## DATA
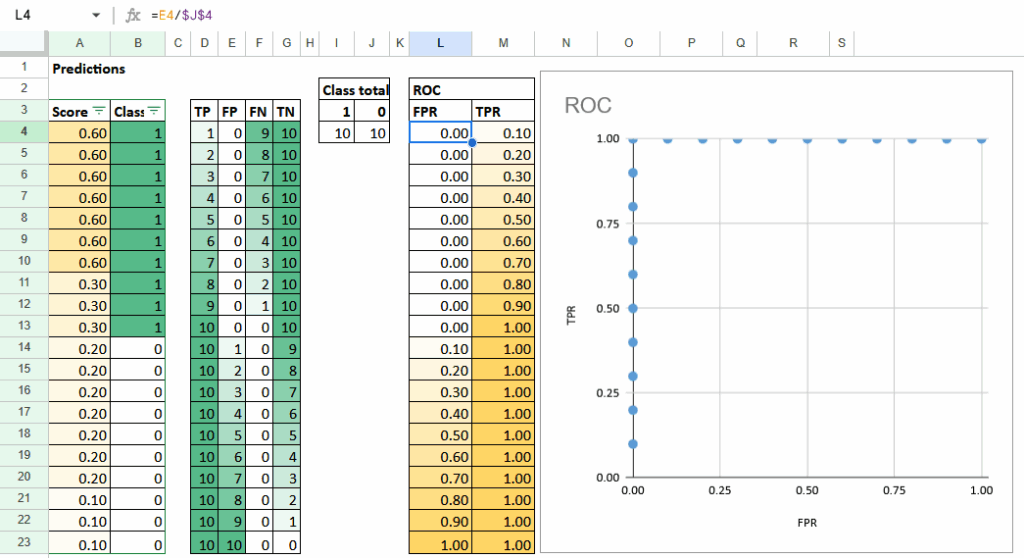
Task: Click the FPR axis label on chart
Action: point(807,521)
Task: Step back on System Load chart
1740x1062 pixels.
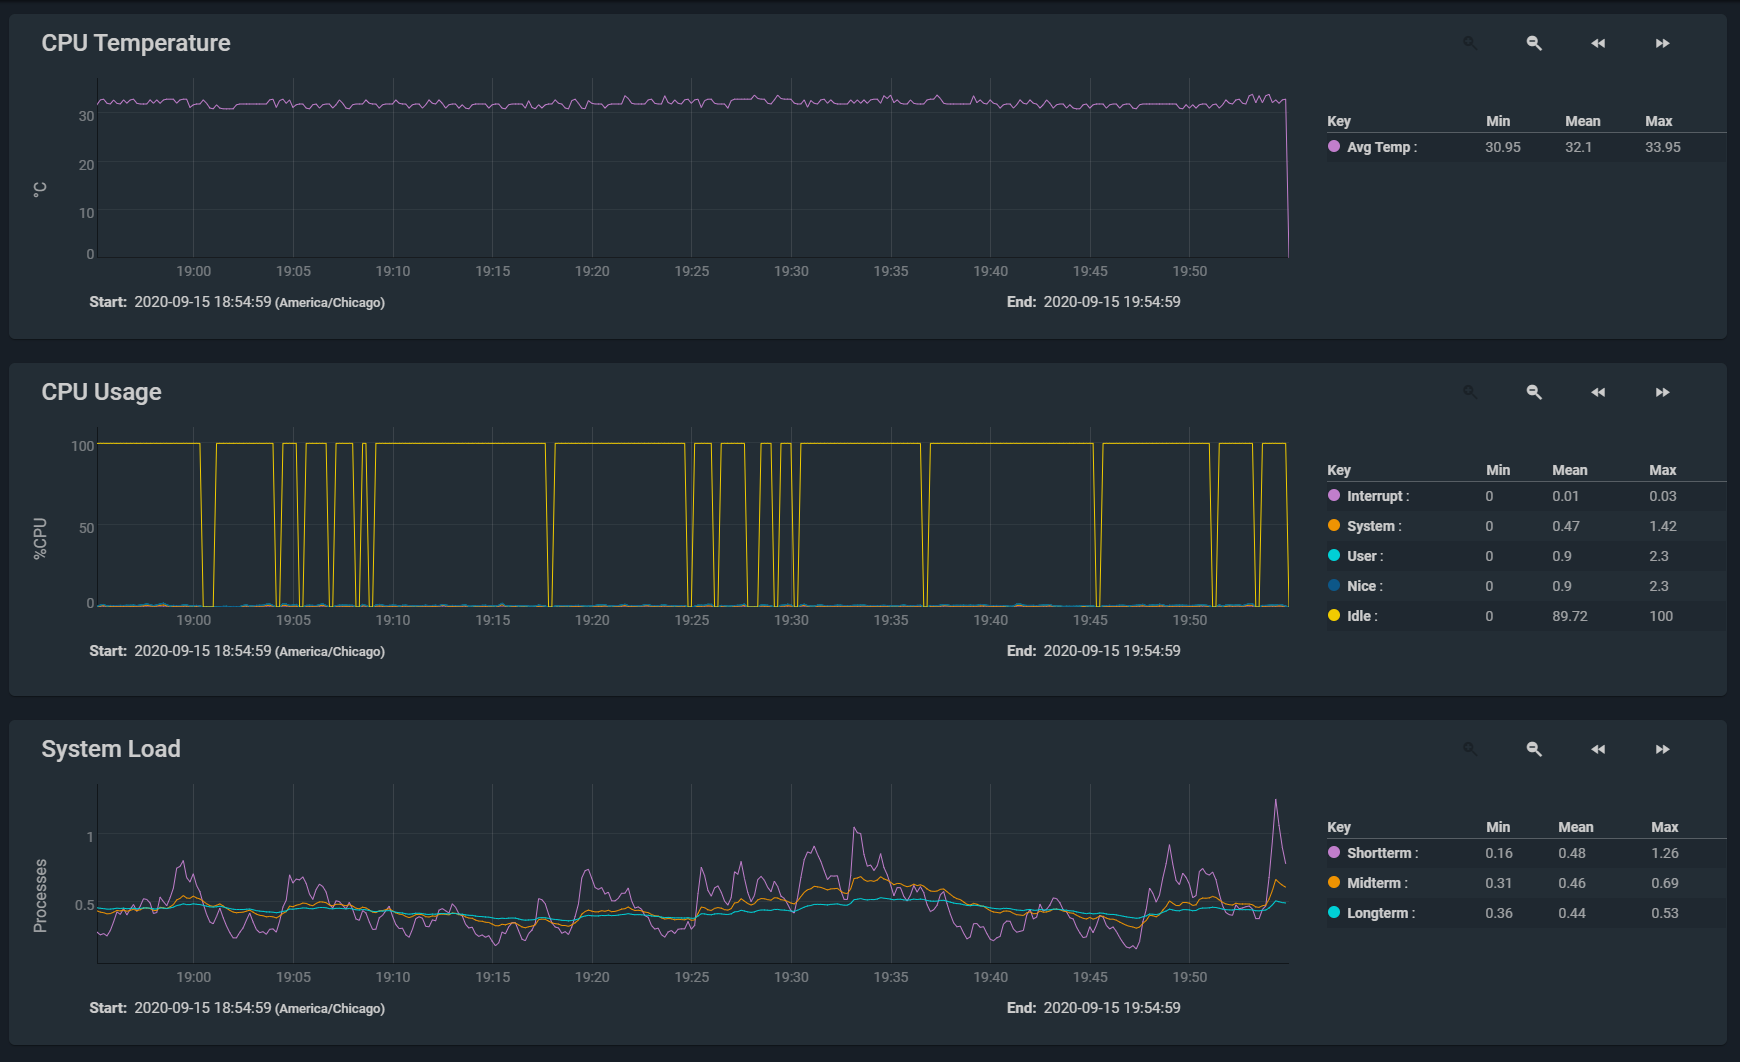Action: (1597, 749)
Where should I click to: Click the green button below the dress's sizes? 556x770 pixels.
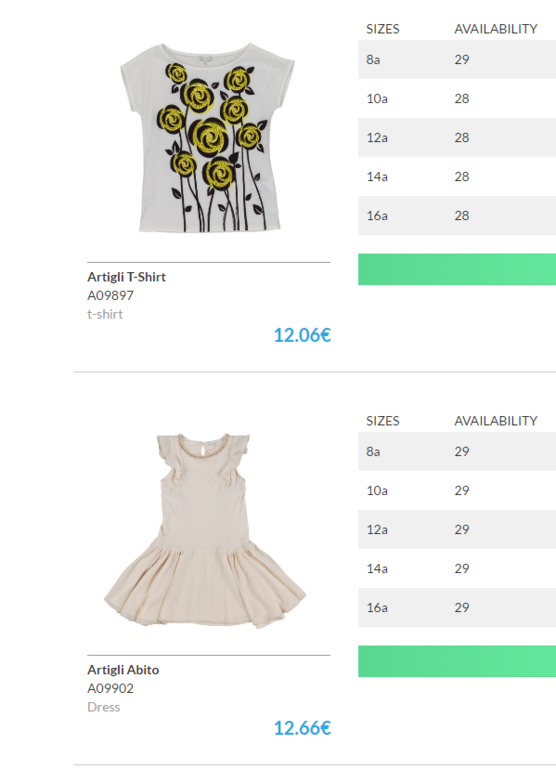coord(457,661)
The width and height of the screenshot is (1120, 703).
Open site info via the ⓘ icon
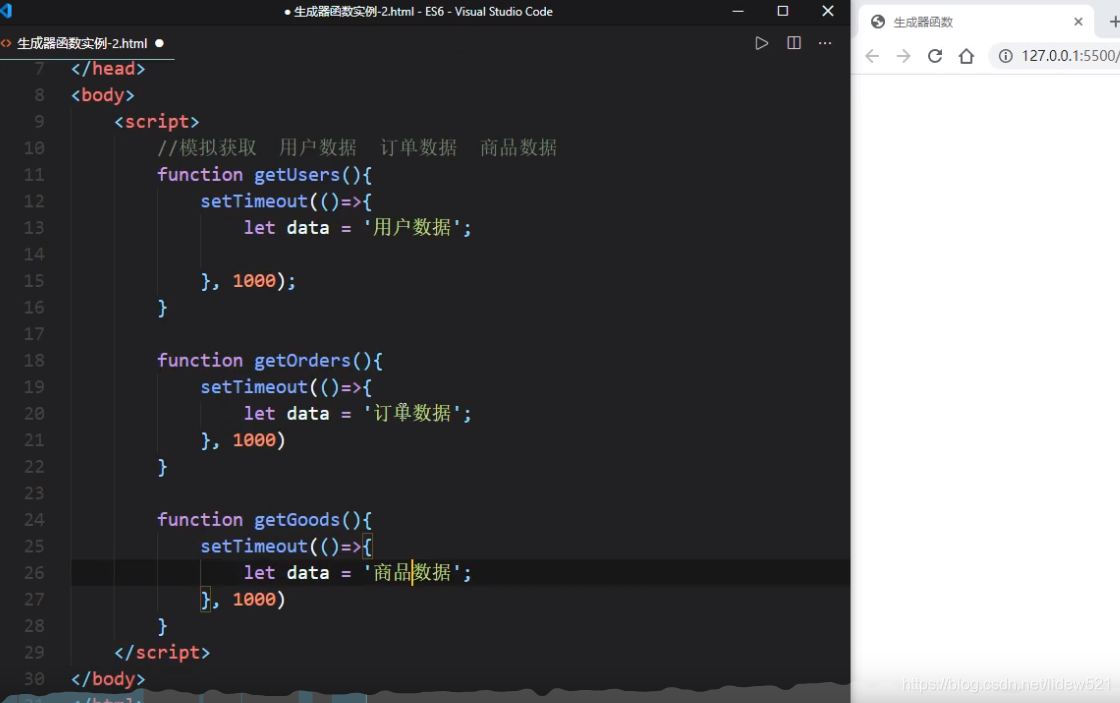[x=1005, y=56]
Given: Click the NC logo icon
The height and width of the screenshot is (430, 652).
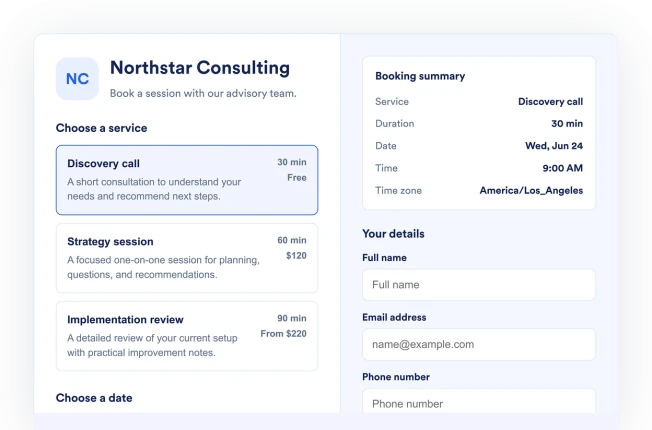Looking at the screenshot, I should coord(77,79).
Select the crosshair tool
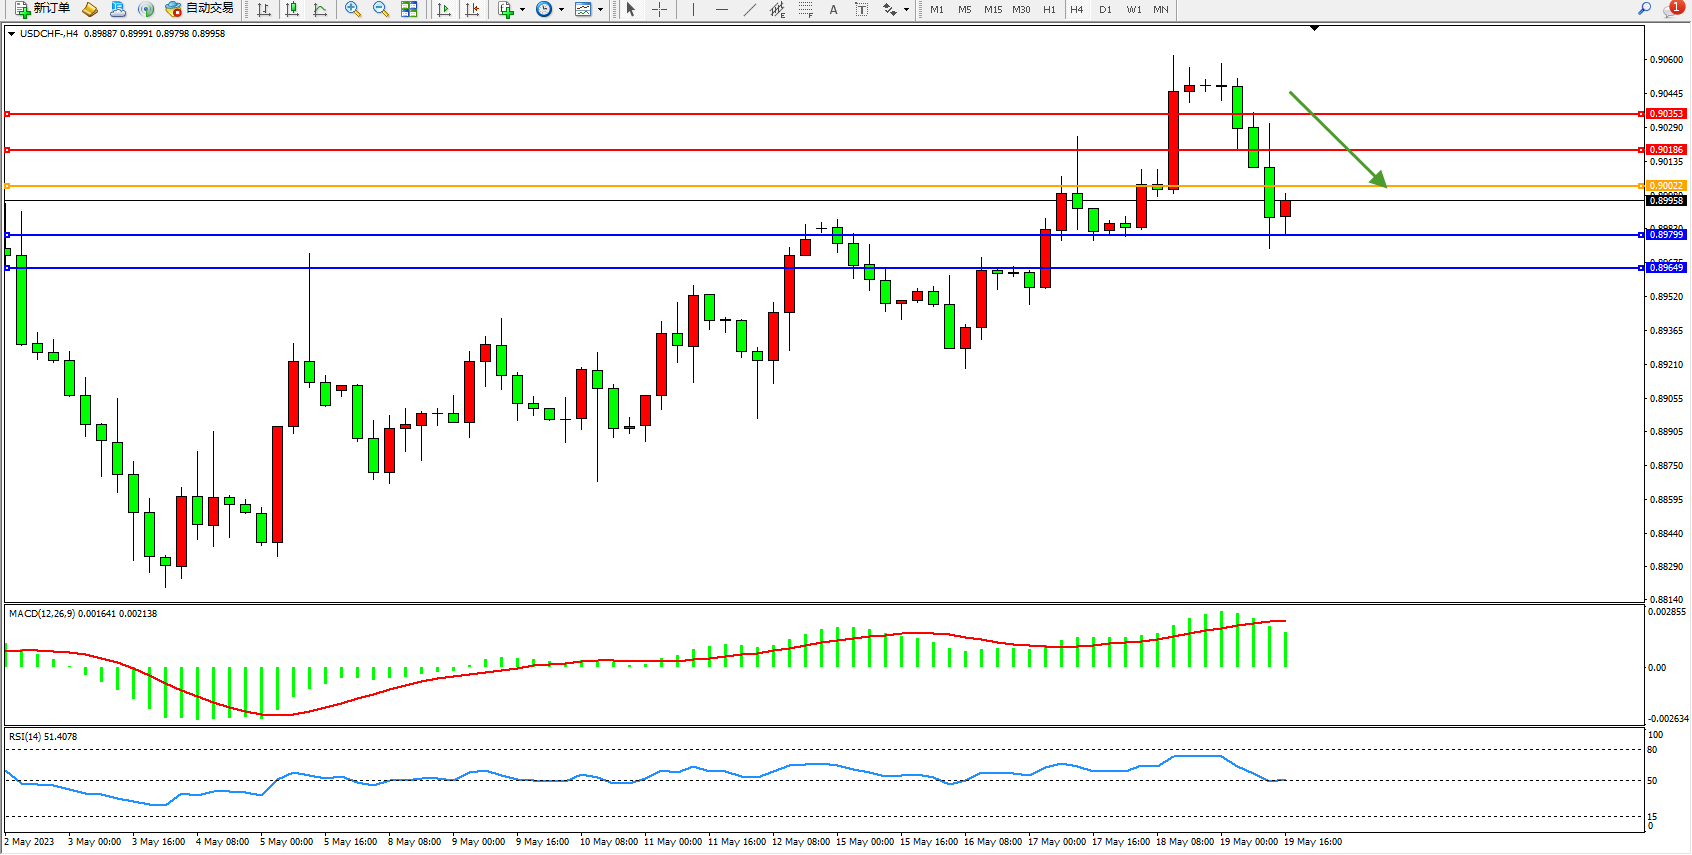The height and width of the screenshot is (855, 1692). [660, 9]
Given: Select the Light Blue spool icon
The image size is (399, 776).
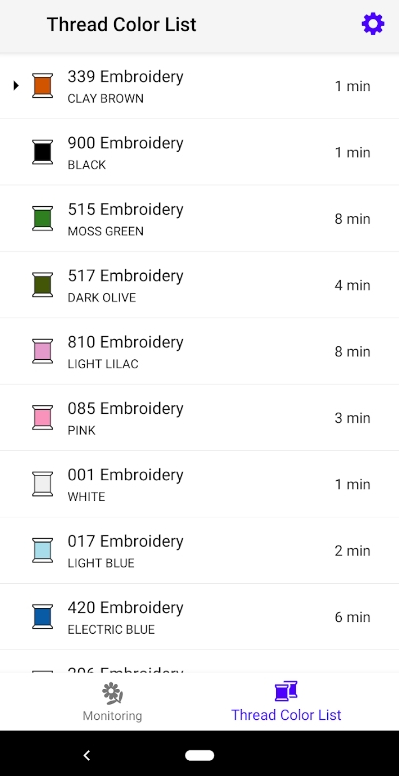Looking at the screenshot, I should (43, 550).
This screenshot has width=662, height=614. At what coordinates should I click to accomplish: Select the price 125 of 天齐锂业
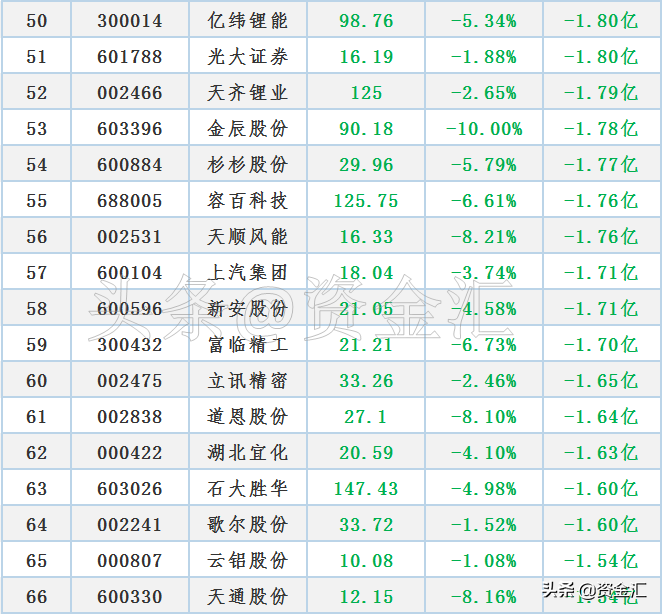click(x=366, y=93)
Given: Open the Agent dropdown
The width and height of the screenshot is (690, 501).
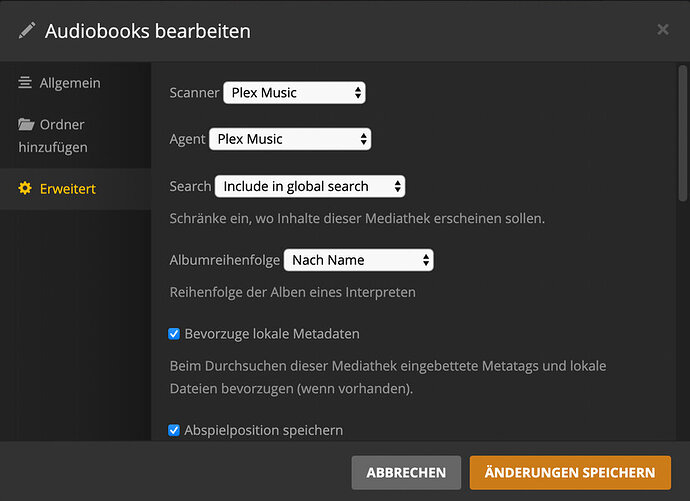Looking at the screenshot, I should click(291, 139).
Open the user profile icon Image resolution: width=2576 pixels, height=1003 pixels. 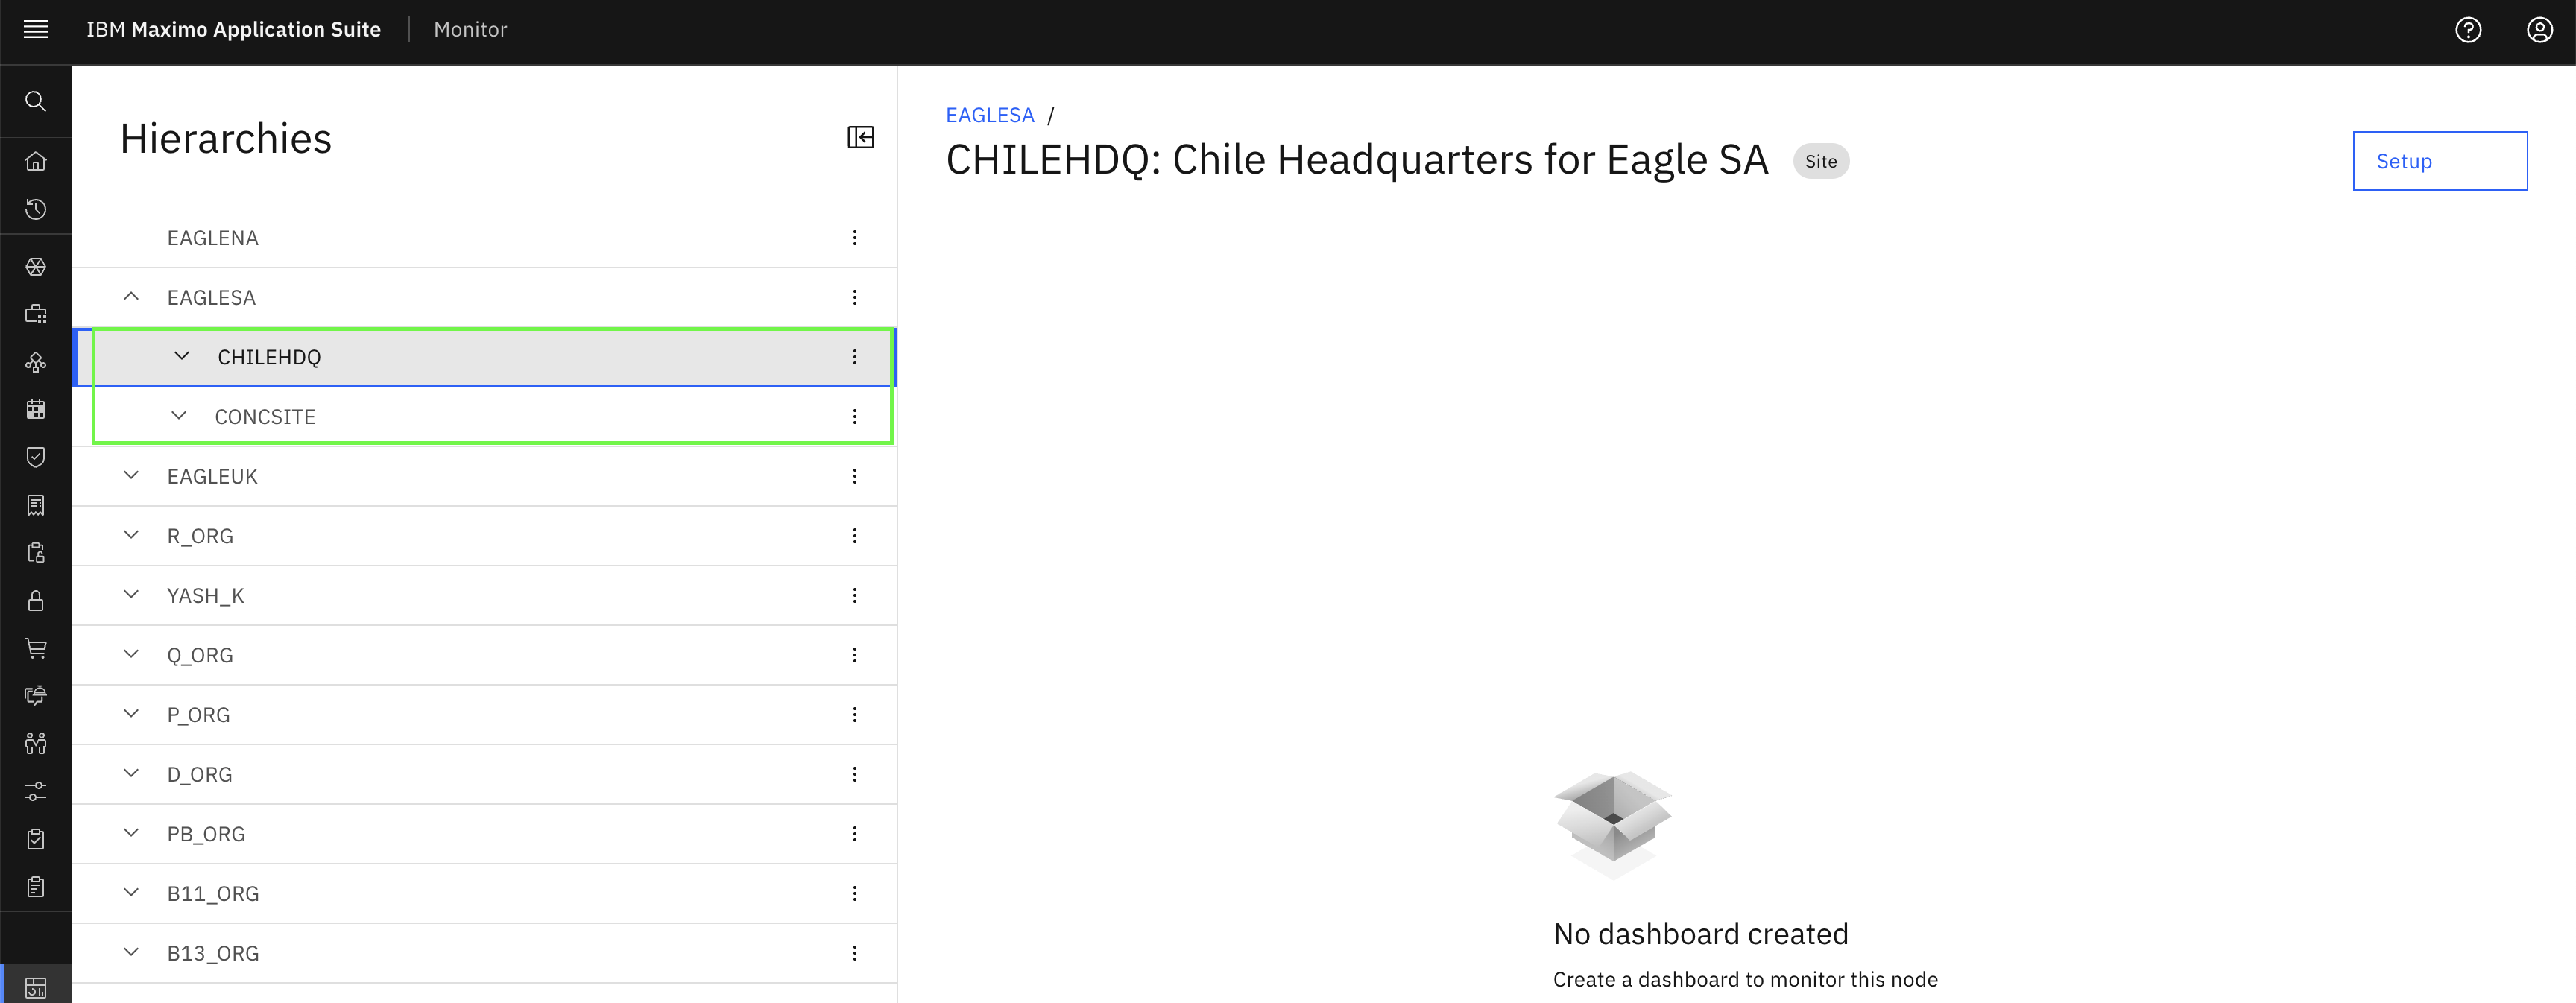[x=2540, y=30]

## WHAT THE TASK REQUIRES
Where in the entries above does the word "Given" appear? Copy each line that has it.

## OUTPUT OF THE EXERCISE
Given: Click the NC logo icon
Given: Select the Light Blue spool icon
Given: Open the Agent dropdown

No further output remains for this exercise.